━━━ INFORMATION SUPPLIED ━━━

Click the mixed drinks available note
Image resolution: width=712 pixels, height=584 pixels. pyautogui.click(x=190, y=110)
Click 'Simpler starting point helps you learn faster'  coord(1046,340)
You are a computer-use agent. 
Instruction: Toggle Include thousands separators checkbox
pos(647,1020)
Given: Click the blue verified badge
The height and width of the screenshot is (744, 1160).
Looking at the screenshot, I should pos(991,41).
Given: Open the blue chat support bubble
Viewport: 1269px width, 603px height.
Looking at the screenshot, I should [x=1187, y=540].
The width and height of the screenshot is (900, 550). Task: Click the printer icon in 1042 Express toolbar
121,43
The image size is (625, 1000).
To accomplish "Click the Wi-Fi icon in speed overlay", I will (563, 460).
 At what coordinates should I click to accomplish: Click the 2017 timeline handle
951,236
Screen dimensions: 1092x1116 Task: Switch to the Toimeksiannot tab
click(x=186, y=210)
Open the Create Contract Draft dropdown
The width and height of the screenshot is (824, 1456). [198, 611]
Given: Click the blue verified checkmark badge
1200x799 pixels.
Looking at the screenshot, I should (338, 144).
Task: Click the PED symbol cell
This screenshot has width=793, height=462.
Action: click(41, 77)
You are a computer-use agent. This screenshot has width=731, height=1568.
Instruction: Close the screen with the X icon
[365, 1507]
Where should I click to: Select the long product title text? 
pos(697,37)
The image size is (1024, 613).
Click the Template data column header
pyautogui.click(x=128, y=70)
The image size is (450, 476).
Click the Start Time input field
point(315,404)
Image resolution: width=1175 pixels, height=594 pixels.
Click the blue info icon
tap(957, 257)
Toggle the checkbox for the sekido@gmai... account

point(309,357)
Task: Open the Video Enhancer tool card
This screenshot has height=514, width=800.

━━━

**TRY IT**
Using the records above, copy all lines that include the word "badge".

**WRITTEN SOLUTION**
Given: Click the blue verified badge
Given: Click the blue verified checkmark badge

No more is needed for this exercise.